Sport e diritti. Se atleti italiani con la pelle scura sventolano il tricolore
Mattia Furlani
Mattia Furlani, diciannove anni, nato a Marino, figlio di Marcello Furlani (altista da 227 cm.) e Khaty Seck (velocista senegalese) ha vinto la medaglia d’argento nel salto in lungo ai Mondiali indoor di atletica leggera in corso a Glasgow. Lorenzo Ndele Simonelli, nato ventidue anni fa in Tanzania, da padre italiano, antropologo, e madre tanzaniana, trasferitosi a Roma all’età di 5 anni, ha vinto la medaglia d’argento nei 60 metri ostacoli. Zaynab Dosso, nata in Costa d’Avorio, venticinque anni, arrivata a Rubiera, in provincia di Reggio Emilia all’età di 3 anni per ricongiungersi con i suoi genitori, ha vinto la medaglia di bronzo nei 60 metri piani.

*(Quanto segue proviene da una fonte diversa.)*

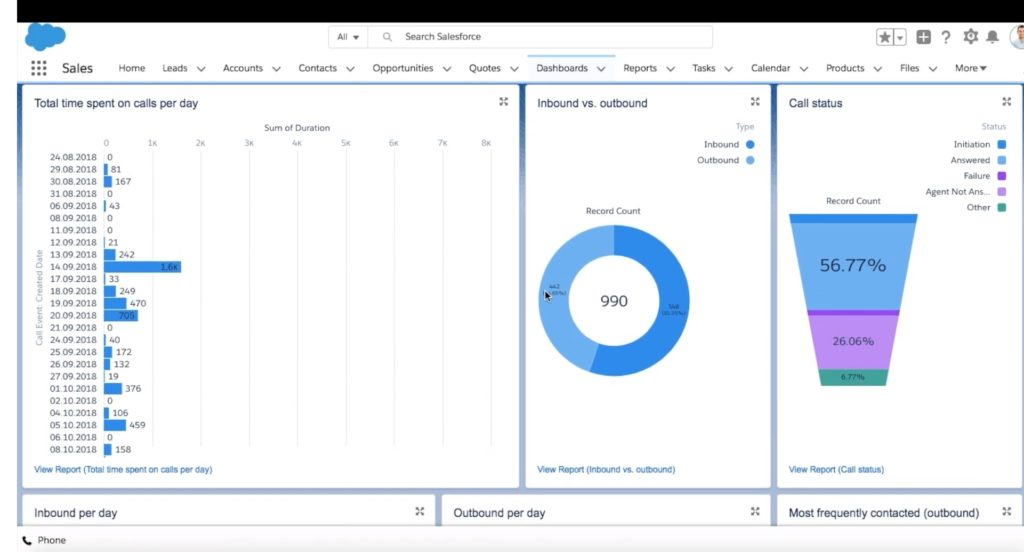The width and height of the screenshot is (1024, 552).
Task: Open the Favorites star icon
Action: point(885,37)
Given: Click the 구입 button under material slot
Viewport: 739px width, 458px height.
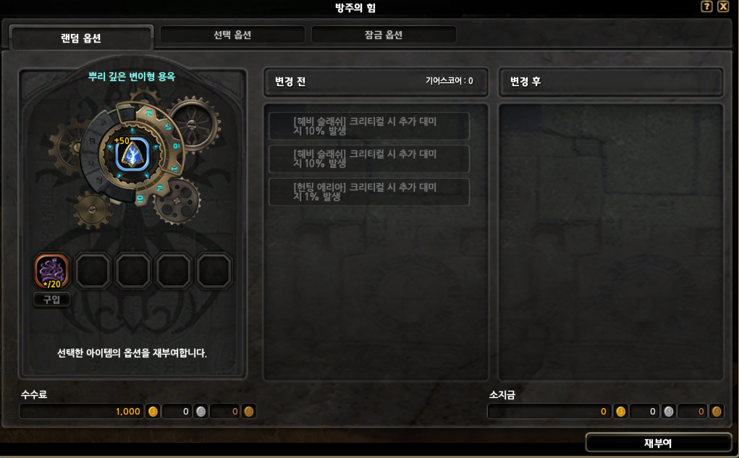Looking at the screenshot, I should tap(52, 300).
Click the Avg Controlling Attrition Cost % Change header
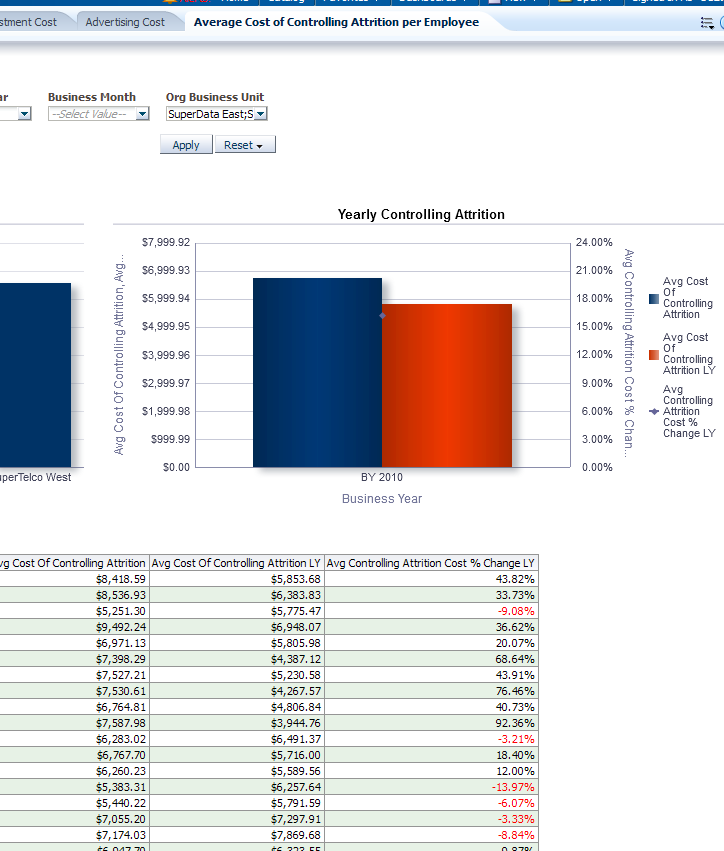Screen dimensions: 724x851 (x=431, y=563)
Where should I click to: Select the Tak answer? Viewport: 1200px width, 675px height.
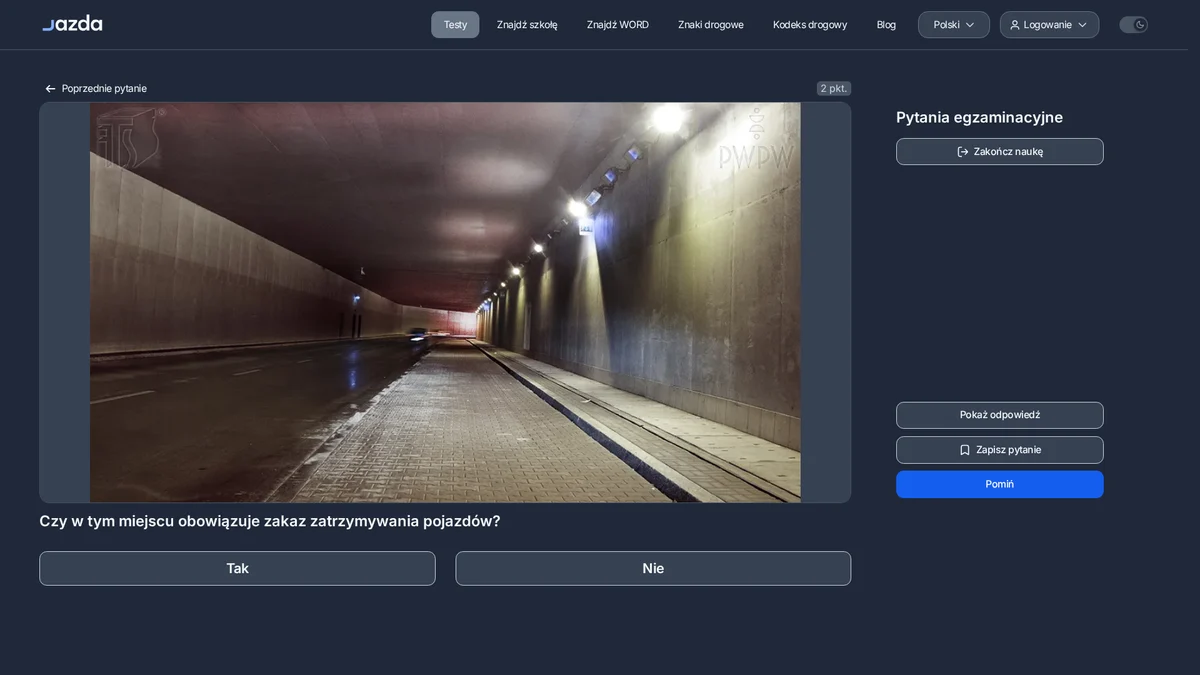(x=237, y=568)
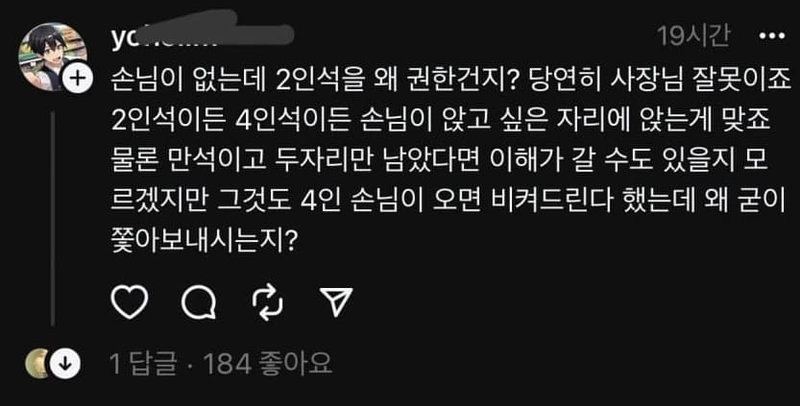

A loro si può aggiungere Yeman Crippa, nato nel 1996 in Etiopia, adottato nel 2021 da una coppia di Milano, dopo un periodo trascorso in orfanotrofio ad Addis Abeba, che a febbraio ha stabilito il nuovo record italiano della Maratona, correndo in 2h06’06”. E ancora Larissa Iapichino, nata a pochi chilometri da Firenze nel 2002, talentuosissima lunghista, detentrice del record mondiale under 20, figlia dell’astista Gianni Iapichino e della campionessa Fiona May, il campione olimpico dei 100 metri Marcell Jacobs, nato in Texas da padre americano e madre italiana, cresciuto a Desenzano sul Garda o Fausto Desalu, campione olimpico della 4x100, nato a Casalmaggiore, Cremona, da genitori nigeriani, abbandonato dal padre all’età di tre anni e cresciuto da una mamma straordinaria che, con ferma cortesia, rifiutò un’intervista dopo la medaglia d’oro di suo figlio a Tokyo perché doveva compiere il suo dovere di badante.

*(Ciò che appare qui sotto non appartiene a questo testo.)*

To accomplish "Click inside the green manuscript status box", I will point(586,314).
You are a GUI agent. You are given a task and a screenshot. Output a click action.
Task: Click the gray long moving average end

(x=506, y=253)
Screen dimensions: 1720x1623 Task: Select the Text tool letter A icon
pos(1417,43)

Che cosa hanno in comune queste storie? Molto poco nell’essere storie personali estremamente diverse. Moltissimo nell’essere tutti giovani dal talento straordinario, gentili e umili come tutti coloro che sono abituati a misurarsi con la fatica, sorridenti, vincenti e capaci di indossare meravigliosamente la maglia azzurra della nazionale di atletica leggera. Non siamo mai stati così forti in questa disciplina, viviamo un momento magico che, ci auguriamo, culminerà in agosto con i Giochi Olimpici, quando tanti di loro ci faranno impazzire d’orgoglio.
Ah, dimenticavo, hanno un’altra cosa in comune: sono tutti italiani con la pelle scura. Mi chiedo quanto fotografie come quelle che stanno circolando in questi giorni, con ragazzi felici che sventolano la nostra bandiera, servano ancora per aprire una discussione seria e non ideologica sullo Ius soli, lo Ius culturae, lo Ius scholae e su ogni forma possibile di rispetto del diritto di cittadinanza. Sia chiaro: lo sport, anzi qualsiasi talento, non può essere l’acceleratore di un diritto, perché un diritto è un diritto. Punto.

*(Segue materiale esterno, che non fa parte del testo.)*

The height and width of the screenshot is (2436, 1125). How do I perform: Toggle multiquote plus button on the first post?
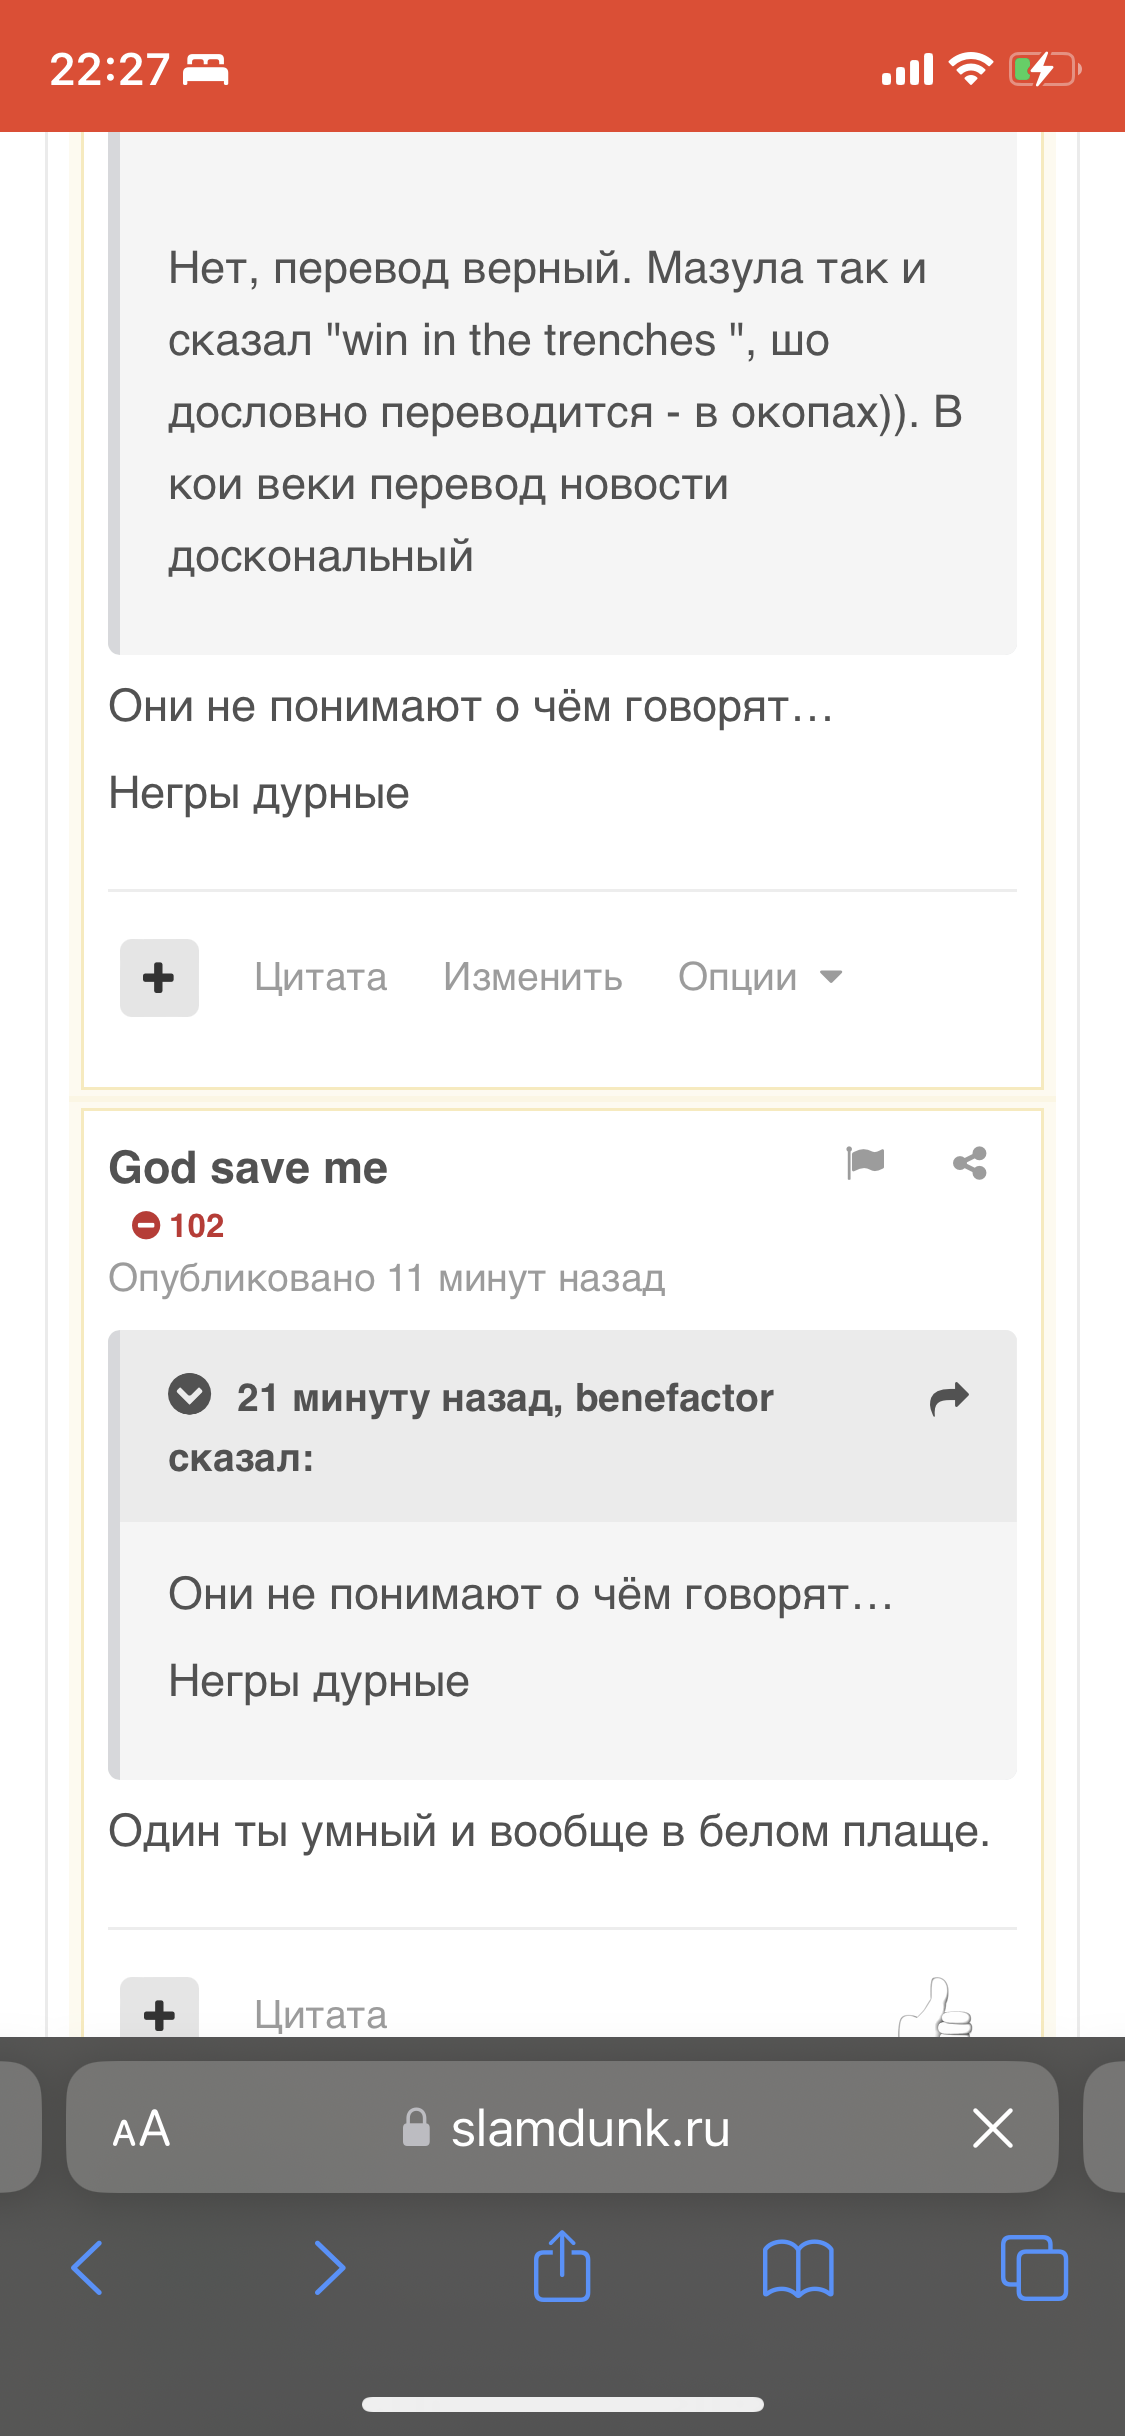point(159,978)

Ma proprio per questa ragione non è più rinviabile una discussione seria circa quel milione di minori, nati in Italia o arrivati qui, che parlano con l’accento dialettale, che sono i compagni di classe e di sport dei nostri figli, ma che non possono essere italiani fino al raggiungimento del diciottesimo anno di età. Lo sport è spesso un acceleratore di coscienze e quei campioni con la maglia azzurra ci ricordano che dobbiamo pensare a tutti quei ragazzi e ragazze che magari hanno talenti diversi: nell’architettura, nell’arte, nell’ingegneria, nella medicina, nella poesia. E ancor di più dobbiamo pensare a coloro che un talento non ce l’hanno o non l’hanno ancora trovato.